A picture of Mao Zedong (right) with Marshal Lin Biao (left) in 1966.
From this point, Dong and Walder convincingly show that Paolian would not again challenge Liansi's dominance of the region until after the downfall and mysterious death of Lin Biao, Mao’s successor, in 1971.
Lin had long been one of the most radical proponents of the Cultural Revolution, but in the years following his death, the political backlash against Lin and his policies created opportunities to seek retribution for those who had suffered under earlier phases of the Cultural Revolution. Thus, despite the deeply personal and local character of the conflict, the authors make a strong case that national politics set the tone and tenor for the Cultural Revolution in Feng County.

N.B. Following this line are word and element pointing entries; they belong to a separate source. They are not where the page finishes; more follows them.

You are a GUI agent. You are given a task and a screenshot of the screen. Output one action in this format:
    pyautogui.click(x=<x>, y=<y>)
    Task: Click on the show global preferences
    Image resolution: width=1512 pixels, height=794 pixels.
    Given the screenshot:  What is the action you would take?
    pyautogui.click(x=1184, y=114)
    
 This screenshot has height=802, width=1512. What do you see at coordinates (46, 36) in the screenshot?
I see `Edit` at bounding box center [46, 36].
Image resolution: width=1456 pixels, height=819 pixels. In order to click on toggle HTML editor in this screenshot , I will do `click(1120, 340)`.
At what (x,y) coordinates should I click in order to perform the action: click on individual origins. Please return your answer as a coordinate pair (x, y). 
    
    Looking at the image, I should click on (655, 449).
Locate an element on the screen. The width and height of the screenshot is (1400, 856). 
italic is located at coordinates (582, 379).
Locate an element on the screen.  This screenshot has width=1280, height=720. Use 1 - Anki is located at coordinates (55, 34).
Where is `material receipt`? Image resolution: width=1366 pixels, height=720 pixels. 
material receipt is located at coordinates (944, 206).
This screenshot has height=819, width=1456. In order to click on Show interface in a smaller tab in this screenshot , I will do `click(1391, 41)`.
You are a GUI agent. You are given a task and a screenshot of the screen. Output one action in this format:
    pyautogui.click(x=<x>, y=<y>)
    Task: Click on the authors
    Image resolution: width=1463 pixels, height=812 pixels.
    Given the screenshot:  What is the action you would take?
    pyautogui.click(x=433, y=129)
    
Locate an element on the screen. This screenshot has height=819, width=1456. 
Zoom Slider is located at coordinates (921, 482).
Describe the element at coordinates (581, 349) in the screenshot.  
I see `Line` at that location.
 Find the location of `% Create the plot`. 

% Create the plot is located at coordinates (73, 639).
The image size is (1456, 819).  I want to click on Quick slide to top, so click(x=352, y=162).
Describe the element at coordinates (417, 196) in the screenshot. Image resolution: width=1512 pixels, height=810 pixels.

A Decade of Upheaval is a short book, but it makes a sizable contribution to studies of the Cultural Revolution. Paradoxically, however, the book's greatest strengths also present its most significant weaknesses. Although the authors collected sixteen oral histories and six diaries, one individual, Zhang Liansheng, becomes the book's chief informant. While Zhang and his faction Paolian are covered in stunning detail, it is clear that the authors could not gain the same degree of access to sources from Liansi. This imbalance raises issues for a book about a factional conflict, but the authors navigate these challenges well.
There is also the question of Feng County's representativeness. The book masterfully shows that even the most remote counties could be drawn into the Cultural Revolution’s national maelstrom, but the question remains of just how representative Feng County is. Are the lessons extracted from the Feng County experience during the Cultural Revolution applicable to other places in China?
A Decade of Upheaval leaves the answer unclear. But one thing is certain, while the fighting between competing factions seems to have been in pursuit of political power, the consequences of defeat—torture, death, and the loss of jobs—meant it was individual and collective quests for survival that ultimately fueled China's “decade of upheaval.”